== Source text ==
______

Hart House Theatre is a 454-seat theatre in Toronto, Ontario located on the campus of the University of Toronto in the Hart House Student Centre.  The theatre serves the university and the Toronto community at large.

Hart House Theatre opened in November 1919.  Construction was financed by the Massey Foundation.  The first artistic director was Roy Mitchell, who was there for two seasons before resigning over disagreements with the Board of Syndics.  Healey Willan was music director from 1919 to 1925.

The Art Deco theatre has been a starting ground for many well-known actors, directors, playwrights, and designers including: Raymond Massey, Dora Mavor Moore, Lloyd Bochner, Lawren Harris, Arthur Lismer, Wayne and Shuster, and Merrill Denison.

History

Hart House Theatre is often referred to as the cradle of Canadian Theatre. It quickly became a leader in the Canadian "Little Theatre" movement of the 1920s and 1930s.

______

Entries for locating words and elements:
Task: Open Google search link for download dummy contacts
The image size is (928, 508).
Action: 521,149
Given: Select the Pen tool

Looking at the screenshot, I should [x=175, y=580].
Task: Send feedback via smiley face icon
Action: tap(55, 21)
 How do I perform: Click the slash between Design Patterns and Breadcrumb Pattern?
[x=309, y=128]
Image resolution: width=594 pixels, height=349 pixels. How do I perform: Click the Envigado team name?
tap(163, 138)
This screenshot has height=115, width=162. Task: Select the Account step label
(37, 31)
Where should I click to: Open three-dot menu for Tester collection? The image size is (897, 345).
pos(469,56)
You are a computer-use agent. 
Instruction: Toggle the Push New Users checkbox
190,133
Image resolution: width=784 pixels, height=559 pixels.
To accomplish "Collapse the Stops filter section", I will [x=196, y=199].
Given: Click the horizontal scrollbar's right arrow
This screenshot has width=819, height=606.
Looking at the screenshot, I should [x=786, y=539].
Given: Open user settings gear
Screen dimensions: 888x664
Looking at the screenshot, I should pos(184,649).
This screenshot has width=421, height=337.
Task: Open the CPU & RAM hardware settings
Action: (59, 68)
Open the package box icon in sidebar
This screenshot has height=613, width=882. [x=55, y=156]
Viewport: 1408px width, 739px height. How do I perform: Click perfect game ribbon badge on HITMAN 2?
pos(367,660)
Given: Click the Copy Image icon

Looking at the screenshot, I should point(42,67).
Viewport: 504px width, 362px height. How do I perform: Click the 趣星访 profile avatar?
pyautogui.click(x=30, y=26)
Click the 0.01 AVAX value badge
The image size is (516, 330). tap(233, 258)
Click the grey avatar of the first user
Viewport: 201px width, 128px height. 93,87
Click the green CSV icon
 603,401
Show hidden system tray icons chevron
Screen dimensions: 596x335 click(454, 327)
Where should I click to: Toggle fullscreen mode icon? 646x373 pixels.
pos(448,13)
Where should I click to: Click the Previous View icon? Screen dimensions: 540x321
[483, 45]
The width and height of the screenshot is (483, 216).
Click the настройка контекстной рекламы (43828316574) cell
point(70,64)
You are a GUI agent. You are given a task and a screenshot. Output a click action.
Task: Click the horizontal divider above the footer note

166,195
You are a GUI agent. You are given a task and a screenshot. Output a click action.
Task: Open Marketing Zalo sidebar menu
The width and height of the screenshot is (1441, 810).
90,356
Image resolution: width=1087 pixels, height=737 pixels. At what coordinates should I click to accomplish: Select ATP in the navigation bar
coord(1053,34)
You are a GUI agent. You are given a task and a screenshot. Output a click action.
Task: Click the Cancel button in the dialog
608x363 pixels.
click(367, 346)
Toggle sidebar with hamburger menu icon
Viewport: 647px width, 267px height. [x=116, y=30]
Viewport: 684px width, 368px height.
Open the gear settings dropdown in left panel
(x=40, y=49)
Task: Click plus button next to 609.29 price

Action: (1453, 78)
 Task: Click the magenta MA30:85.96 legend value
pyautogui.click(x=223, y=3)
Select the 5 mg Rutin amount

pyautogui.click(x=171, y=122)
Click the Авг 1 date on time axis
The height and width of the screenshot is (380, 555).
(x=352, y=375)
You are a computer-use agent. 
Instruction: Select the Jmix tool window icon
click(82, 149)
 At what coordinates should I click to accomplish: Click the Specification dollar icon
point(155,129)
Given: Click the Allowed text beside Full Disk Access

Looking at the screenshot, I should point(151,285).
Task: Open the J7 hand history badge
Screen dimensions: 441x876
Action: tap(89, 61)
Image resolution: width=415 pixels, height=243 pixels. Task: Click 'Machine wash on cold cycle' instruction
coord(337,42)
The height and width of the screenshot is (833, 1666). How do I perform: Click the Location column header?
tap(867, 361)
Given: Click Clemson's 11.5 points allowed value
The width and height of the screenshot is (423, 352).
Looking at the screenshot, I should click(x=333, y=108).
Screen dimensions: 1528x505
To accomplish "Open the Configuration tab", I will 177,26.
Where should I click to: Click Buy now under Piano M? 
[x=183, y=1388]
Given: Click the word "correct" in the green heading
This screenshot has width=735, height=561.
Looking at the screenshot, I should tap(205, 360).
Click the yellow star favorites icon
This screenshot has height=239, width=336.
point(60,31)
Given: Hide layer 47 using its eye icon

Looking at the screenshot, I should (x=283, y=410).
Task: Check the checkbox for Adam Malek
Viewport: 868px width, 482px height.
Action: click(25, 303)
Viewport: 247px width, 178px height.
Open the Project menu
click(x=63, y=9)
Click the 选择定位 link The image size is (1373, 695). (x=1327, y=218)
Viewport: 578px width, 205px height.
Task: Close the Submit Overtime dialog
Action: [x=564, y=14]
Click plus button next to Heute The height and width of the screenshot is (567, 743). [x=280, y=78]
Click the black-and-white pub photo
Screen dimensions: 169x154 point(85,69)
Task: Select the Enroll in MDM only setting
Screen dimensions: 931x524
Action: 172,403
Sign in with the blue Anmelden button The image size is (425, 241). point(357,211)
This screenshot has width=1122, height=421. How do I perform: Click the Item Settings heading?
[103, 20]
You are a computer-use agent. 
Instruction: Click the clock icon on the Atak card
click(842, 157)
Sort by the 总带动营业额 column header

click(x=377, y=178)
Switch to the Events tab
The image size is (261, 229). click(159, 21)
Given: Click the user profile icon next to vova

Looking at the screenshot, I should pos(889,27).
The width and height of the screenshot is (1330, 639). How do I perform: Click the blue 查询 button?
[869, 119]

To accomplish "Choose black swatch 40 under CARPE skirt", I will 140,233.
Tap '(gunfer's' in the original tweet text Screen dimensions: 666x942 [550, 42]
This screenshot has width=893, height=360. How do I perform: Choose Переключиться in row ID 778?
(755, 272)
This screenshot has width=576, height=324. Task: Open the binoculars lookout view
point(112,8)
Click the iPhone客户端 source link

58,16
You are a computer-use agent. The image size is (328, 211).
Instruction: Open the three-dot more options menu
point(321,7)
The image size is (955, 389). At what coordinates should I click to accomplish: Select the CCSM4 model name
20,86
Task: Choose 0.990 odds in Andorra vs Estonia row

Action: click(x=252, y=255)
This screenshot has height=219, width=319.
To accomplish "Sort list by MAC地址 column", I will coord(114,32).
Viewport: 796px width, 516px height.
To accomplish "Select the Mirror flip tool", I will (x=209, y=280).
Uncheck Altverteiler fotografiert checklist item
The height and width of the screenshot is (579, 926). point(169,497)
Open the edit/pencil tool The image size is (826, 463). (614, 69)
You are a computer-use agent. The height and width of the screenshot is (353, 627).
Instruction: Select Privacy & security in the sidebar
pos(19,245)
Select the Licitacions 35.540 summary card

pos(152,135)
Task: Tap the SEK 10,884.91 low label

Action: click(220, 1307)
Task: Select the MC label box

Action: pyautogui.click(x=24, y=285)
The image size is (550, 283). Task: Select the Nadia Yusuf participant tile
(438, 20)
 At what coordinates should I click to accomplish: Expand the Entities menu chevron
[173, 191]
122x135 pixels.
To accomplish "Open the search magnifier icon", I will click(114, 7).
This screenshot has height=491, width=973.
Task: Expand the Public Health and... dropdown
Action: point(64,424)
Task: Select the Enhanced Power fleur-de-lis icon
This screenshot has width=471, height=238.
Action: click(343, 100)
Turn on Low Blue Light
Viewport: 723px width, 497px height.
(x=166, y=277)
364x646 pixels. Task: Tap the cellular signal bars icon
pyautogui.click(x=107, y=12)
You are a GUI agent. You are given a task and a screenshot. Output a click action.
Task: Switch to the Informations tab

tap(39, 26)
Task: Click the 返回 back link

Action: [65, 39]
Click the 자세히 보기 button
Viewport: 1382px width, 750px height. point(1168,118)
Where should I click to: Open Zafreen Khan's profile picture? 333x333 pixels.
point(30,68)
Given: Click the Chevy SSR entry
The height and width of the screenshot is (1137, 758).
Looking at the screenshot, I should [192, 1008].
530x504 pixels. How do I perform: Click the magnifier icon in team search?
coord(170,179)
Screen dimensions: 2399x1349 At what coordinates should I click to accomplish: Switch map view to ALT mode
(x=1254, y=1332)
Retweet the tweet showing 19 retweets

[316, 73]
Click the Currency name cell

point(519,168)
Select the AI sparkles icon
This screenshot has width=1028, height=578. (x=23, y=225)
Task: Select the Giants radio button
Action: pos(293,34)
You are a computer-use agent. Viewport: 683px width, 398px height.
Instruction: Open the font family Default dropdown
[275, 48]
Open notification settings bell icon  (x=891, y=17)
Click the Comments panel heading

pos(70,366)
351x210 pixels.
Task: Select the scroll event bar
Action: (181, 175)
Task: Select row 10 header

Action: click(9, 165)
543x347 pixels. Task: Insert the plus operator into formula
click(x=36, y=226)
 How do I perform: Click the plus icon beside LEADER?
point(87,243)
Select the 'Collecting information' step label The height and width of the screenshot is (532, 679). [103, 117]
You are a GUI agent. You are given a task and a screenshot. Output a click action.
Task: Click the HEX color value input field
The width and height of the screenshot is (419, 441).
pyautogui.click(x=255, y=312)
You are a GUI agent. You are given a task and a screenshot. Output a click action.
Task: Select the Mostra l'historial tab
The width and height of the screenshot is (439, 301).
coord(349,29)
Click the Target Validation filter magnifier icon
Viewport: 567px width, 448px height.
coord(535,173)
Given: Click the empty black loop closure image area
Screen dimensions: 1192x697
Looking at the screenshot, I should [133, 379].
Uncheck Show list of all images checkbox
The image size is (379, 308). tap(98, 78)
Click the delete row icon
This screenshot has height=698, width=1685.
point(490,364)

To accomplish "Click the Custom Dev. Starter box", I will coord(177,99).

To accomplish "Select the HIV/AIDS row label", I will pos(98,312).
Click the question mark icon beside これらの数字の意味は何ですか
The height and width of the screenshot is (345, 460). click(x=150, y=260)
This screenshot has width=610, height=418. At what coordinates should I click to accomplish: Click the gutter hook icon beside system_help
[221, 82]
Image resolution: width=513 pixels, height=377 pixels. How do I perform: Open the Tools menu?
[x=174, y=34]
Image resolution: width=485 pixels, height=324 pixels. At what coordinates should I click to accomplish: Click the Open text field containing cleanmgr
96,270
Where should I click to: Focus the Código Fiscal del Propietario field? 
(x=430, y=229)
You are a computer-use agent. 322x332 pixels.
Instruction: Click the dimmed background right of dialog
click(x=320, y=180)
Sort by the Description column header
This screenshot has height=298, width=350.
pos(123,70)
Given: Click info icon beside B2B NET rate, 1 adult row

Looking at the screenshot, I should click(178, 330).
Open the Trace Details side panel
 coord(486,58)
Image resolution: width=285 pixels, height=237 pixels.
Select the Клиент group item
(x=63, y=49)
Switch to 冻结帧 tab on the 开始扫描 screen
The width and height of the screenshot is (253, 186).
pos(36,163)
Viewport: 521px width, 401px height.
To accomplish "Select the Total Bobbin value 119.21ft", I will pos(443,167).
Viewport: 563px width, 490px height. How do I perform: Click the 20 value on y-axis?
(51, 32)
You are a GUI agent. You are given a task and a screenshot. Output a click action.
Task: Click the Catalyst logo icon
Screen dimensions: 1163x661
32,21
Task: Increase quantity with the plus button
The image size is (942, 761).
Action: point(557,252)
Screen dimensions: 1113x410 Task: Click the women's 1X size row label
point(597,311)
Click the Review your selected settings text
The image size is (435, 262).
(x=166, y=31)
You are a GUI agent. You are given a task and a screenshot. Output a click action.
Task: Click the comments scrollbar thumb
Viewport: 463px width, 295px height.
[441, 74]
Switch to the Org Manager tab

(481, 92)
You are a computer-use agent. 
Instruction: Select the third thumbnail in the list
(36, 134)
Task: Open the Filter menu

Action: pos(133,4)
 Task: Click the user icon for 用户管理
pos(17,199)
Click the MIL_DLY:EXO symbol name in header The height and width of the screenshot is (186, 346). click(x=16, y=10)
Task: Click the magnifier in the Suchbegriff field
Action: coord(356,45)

______

== Exercise set ==
1. According to the text about Hart House Theatre, who was the theatre's first artistic director?
2. Reproduce the text about Hart House Theatre word for word, from "The Art Deco" up to and including "1920s and 1930s.".

== Answer set ==
1. Roy Mitchell

2.
The Art Deco theatre has been a starting ground for many well-known actors, directors, playwrights, and designers including: Raymond Massey, Dora Mavor Moore, Lloyd Bochner, Lawren Harris, Arthur Lismer, Wayne and Shuster, and Merrill Denison.

History

Hart House Theatre is often referred to as the cradle of Canadian Theatre. It quickly became a leader in the Canadian "Little Theatre" movement of the 1920s and 1930s.